After the man got up and walked away the rest of the story reveals that his wellness was not merely a matter of physical well-being. The day on which he was healed was the Sabbath. People saw him carrying his mat, which was labour on the Sabbath and thus prohibited. Someone pointed this out to him.
One would think that he would be so filled with joy that he would be dancing on the Sabbath and not just carrying his mat. In a sense, he could not let go of his sickbed. It remained a core part of his identity. He said, “The man who healed me told me to carry it.” It’s not my fault I broke the Sabbath.
He had at least started to act well within a sick system. That will always provoke a reaction. When an individual starts to show wellness in a sick system, the system is threatened. Unfortunately, the man was not so well that he could stand alone. He didn’t go back to the pool, but he seemed hardly better off than before Jesus healed him.
The man by the pool for 38 years was a stranger to Jesus. “Do you want to be made well” is an easier question for strangers than it is for people we know personally. When it comes to the people with whom we are in relationships things can get more complicated. While Scripture encourages us to “speak the truth in love,” we often find it easier to go along with pathological belief systems and behaviour. That’s because we might choose to take the path of least resistance, thinking that if we just ignore certain behaviours, they will go away; or we have be tolerant because people are going through a hard time; or we don’t want to hurt someone’s feelings; or we don’t want to appear to be uncaring. Or we learn to tolerate pain.
Another way to view this story is as a lesson about the way religious systems work. The rules were clear – when the water bubbled up, whoever was first in the pool afterward would be healed. The problem with that set up is that the more able-bodied people in need of healing always got there first. The person with one leg missing had a better chance than the one with no legs. Certainly, blind people who couldn’t see the water or deaf people who couldn’t hear it were excluded.
So if some people were excluded from the blessing, then the story is an illustration of how religious rules tend to exclude the people who would most benefit from the blessing those rules promise to those who follow them. Rules that exclude people ensure that some people will be permanently excluded. As much as they might want to follow those rules, it is just not possible for them to do so.
Jesus went around the rules to offer the man healing by giving him permission to be well. What God had to offer was not controlled by a rule-based system, but by a faith-based response.
Another way to view this story is to broaden its application. It’s all well and good when the story is about “those people” who need to get up and do something about their situation. In some circles this is a “God helps those who help themselves” parable. But like many popular myths about God, “God helps those who help themselves” is not in the bible. More often than not God stands with the helpless and raises up those too weak to help themselves.
The mat upon which the man by the pool had lain for all those years can serve as a symbol of one’s world view. Tidy and convenient; small enough to hold the reasons why things are the way they are; safe, familiar and though limiting, comfortable.

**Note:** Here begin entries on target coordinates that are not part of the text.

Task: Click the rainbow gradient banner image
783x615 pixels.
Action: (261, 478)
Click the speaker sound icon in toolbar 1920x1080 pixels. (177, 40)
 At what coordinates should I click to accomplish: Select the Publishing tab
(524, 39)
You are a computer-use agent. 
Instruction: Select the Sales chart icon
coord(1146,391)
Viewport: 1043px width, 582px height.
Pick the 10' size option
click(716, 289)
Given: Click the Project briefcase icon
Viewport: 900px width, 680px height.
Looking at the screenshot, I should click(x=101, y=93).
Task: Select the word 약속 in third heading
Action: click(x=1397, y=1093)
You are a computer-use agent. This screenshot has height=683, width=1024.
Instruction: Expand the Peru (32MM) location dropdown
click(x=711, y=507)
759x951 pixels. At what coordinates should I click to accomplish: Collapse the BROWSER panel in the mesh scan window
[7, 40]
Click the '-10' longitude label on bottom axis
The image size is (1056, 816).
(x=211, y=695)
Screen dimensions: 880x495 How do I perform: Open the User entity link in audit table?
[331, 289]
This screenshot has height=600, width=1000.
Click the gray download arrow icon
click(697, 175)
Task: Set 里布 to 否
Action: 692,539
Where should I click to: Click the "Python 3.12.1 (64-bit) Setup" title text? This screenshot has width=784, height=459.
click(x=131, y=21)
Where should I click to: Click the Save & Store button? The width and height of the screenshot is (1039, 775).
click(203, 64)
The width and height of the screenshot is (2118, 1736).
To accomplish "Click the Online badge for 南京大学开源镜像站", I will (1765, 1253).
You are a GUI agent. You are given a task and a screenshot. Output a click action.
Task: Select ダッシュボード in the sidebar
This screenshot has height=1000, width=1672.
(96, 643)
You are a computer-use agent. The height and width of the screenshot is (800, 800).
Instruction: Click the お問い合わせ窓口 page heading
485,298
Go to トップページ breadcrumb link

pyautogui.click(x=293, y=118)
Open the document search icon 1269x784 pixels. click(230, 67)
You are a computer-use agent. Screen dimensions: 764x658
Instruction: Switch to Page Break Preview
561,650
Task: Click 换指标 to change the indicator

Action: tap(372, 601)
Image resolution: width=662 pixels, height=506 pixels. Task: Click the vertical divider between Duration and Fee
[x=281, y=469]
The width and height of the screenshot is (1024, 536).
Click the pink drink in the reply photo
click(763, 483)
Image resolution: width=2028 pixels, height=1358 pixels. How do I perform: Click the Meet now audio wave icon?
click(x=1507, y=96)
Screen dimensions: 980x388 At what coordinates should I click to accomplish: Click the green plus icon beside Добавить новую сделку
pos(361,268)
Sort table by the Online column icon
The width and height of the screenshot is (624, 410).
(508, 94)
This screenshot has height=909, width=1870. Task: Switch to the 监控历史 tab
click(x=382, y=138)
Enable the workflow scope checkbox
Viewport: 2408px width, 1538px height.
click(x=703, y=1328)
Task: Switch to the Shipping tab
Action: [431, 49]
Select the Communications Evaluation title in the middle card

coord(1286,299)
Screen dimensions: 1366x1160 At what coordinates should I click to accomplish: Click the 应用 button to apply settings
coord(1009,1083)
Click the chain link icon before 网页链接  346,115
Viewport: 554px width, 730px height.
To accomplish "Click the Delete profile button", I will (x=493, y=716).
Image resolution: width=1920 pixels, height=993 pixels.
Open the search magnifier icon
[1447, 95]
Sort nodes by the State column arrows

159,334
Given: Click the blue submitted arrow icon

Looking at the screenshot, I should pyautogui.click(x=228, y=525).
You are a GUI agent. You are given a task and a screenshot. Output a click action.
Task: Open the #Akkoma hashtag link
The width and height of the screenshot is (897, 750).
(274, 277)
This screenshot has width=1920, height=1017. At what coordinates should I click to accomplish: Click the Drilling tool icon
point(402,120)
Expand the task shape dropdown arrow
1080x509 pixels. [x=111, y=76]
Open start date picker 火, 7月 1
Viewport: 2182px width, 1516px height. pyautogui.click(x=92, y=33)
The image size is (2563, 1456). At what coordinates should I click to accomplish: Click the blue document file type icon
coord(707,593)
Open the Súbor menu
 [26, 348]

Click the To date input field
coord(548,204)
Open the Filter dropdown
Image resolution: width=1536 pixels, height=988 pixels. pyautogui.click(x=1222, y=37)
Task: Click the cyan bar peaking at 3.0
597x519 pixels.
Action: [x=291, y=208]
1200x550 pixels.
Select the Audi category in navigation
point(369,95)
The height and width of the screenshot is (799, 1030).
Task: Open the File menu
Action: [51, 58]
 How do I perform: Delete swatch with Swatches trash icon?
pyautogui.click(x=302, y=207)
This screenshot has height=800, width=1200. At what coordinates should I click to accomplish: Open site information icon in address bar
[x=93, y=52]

Jesus is saying to folks who are confined to their mats of limitation, “Pick it up, roll it up and put it under your arm and walk on. There’s a big world out there where life is more than the superstitious bubbles in a pool of water. Grasp it, claim it and live it. You have both my permission and the inner resources of faith to do it.”
Later on, Jesus found the man who had been made well. He told him, “Do not sin anymore.” It was his way of saying, “Stand outside the system – the system of rules that keep you down, where God helps those who help themselves, in which first come get served first, and where the realm of God and what God makes possible is only as big as the mat upon which you lay. And always remember, you do have someone to help you – me.” Amen.